### Requirement
Return copies of the lines below that mention "entry".

### Exercise data
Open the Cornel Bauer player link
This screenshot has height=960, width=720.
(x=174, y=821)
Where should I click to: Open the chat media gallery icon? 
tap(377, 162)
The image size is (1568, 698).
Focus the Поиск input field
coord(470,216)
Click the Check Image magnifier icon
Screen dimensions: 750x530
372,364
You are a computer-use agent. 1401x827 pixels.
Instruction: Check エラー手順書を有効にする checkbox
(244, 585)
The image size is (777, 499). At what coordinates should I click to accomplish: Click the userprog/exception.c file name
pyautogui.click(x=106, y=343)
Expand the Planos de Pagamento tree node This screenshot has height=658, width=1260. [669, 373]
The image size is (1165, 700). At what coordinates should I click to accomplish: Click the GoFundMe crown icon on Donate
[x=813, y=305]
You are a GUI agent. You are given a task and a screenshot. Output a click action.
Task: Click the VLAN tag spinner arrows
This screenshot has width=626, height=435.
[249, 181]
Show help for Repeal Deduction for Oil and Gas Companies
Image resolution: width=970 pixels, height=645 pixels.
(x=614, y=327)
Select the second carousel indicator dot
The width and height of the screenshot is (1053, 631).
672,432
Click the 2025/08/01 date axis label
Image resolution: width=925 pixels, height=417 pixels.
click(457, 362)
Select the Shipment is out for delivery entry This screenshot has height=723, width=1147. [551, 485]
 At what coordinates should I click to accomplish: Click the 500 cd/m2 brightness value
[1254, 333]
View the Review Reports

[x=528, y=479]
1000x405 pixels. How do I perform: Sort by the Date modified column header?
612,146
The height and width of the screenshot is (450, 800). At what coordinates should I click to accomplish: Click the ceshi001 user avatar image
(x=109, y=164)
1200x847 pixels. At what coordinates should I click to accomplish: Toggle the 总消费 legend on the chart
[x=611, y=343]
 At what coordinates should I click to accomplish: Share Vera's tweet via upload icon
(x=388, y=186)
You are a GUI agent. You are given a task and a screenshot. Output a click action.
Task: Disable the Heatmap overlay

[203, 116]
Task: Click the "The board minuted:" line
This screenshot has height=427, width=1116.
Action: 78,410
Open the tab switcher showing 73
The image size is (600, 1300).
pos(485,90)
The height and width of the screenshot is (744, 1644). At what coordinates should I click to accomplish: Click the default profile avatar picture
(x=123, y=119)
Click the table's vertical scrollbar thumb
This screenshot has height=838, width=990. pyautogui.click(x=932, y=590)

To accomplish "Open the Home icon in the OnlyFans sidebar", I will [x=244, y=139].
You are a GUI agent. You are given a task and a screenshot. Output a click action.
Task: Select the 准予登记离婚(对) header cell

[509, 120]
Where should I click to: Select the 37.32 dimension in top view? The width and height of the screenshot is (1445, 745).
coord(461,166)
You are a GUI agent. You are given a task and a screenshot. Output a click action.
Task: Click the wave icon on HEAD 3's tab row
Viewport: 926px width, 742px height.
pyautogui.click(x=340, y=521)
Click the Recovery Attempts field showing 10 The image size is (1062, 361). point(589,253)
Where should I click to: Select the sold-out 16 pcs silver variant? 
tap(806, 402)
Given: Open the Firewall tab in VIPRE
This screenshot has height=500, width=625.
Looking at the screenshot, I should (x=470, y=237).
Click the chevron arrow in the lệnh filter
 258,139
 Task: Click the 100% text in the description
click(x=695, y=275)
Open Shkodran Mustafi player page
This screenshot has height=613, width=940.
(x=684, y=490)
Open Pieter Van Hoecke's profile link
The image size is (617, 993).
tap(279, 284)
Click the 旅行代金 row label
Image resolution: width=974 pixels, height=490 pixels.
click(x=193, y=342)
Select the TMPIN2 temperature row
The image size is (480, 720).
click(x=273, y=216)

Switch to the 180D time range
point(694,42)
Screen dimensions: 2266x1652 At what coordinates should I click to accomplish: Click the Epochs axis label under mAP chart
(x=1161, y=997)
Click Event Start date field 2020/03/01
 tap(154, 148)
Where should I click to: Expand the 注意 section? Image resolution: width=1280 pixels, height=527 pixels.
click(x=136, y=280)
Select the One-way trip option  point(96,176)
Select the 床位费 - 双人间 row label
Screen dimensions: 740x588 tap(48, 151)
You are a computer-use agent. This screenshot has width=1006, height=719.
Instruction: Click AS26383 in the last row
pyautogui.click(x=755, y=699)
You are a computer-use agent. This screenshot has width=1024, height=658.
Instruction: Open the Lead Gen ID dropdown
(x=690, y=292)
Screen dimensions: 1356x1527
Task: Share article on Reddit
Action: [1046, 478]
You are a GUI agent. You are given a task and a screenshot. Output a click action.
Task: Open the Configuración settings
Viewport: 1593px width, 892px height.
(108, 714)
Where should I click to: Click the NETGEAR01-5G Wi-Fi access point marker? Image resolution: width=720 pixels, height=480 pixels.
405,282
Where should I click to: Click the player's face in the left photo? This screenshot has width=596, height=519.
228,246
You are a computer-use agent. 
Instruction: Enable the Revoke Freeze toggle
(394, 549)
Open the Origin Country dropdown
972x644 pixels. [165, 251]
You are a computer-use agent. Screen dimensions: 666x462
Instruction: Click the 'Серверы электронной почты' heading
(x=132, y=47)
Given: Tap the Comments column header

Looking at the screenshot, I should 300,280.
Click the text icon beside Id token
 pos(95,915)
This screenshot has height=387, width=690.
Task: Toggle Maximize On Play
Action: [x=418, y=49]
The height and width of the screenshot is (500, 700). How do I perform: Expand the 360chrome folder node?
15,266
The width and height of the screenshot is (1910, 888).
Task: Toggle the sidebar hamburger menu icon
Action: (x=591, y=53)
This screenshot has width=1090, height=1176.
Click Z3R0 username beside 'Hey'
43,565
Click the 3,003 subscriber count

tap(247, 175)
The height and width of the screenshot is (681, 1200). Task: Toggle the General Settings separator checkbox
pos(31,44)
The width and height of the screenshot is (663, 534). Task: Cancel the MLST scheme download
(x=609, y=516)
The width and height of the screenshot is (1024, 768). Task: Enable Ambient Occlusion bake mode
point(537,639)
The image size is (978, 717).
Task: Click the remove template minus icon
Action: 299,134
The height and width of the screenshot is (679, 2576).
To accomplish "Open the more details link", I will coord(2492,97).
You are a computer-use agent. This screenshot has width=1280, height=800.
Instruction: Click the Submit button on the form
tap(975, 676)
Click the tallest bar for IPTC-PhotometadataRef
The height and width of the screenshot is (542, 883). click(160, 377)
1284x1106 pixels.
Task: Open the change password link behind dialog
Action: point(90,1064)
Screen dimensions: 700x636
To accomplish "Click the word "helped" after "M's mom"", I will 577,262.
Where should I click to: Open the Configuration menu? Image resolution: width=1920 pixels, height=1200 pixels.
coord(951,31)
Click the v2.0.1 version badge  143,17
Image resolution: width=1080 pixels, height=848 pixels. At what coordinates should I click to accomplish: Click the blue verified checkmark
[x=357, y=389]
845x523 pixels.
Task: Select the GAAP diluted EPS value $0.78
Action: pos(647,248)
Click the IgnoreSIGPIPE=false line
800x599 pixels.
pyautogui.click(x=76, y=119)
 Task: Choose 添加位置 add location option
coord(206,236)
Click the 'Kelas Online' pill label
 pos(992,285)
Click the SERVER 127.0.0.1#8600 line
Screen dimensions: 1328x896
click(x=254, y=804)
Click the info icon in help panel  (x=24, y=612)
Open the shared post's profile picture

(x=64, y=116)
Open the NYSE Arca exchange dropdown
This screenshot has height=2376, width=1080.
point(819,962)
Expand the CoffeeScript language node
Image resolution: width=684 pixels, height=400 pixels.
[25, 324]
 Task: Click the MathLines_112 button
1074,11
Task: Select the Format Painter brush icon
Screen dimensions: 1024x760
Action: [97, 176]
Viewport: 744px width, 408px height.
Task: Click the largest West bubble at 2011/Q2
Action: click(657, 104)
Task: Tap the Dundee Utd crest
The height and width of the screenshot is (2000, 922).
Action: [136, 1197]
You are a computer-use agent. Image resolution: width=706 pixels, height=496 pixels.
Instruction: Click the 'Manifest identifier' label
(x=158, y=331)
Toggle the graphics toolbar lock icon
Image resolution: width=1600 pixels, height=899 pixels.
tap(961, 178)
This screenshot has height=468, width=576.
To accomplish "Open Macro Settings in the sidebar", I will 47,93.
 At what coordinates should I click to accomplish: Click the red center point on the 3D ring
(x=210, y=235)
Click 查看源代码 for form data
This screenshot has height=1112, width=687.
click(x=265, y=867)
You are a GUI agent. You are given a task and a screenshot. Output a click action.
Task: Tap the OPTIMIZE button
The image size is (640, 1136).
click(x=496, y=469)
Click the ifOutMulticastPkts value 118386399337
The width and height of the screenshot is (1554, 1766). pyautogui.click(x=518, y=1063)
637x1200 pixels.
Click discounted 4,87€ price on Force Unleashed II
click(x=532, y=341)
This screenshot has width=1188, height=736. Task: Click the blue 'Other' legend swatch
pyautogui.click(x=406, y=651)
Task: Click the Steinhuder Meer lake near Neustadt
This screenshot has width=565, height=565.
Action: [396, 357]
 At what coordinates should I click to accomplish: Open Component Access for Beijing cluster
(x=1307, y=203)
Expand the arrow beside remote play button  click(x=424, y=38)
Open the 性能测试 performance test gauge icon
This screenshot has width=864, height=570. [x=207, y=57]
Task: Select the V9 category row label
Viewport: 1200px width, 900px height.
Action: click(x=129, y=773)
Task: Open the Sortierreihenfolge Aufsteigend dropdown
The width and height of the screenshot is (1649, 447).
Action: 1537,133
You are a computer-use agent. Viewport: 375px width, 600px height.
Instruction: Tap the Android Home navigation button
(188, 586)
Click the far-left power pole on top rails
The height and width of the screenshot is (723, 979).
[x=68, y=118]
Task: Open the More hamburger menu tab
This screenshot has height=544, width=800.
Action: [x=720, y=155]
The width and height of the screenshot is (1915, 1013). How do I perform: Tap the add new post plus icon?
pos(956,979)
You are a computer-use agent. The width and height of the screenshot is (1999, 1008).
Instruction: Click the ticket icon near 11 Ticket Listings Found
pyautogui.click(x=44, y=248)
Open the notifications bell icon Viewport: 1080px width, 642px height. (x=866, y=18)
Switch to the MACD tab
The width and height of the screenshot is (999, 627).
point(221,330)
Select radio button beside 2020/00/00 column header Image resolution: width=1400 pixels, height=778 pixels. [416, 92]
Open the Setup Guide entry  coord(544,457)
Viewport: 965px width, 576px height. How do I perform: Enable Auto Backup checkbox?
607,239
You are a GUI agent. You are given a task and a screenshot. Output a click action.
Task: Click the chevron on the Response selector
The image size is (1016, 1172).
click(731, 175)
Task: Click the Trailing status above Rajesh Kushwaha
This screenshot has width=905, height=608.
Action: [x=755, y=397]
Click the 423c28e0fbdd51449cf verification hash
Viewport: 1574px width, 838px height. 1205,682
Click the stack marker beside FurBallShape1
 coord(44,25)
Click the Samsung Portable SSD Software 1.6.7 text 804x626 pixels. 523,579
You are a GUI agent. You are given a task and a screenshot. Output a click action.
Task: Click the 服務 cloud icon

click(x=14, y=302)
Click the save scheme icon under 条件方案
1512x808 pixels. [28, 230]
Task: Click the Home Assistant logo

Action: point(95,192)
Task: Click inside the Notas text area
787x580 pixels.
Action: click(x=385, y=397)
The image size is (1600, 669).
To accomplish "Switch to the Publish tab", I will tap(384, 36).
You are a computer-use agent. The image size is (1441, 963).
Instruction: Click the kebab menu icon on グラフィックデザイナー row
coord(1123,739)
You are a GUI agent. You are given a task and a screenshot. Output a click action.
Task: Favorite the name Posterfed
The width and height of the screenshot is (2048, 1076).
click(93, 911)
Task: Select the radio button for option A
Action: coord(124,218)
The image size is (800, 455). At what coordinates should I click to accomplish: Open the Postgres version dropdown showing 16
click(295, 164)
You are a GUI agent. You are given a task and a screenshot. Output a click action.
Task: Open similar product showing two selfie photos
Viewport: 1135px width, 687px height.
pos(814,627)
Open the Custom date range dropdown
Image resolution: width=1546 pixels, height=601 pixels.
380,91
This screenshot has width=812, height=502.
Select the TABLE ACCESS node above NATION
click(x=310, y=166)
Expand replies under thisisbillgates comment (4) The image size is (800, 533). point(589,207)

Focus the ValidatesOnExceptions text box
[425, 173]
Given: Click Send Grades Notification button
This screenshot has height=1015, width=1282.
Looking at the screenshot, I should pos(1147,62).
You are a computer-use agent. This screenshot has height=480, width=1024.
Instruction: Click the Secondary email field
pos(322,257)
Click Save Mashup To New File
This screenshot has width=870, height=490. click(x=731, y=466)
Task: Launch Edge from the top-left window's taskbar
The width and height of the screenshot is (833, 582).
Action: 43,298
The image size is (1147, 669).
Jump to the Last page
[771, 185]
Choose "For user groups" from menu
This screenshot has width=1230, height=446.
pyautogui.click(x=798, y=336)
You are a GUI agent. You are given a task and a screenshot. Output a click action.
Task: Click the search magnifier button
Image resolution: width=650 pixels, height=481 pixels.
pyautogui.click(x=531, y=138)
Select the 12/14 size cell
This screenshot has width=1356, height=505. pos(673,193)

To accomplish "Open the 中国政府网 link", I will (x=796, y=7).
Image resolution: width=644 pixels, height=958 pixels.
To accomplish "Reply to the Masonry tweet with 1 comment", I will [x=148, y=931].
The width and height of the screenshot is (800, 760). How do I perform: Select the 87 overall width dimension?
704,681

### Answer
Select the Shipment is out for delivery entry This screenshot has height=723, width=1147. [551, 485]
Open the Setup Guide entry  coord(544,457)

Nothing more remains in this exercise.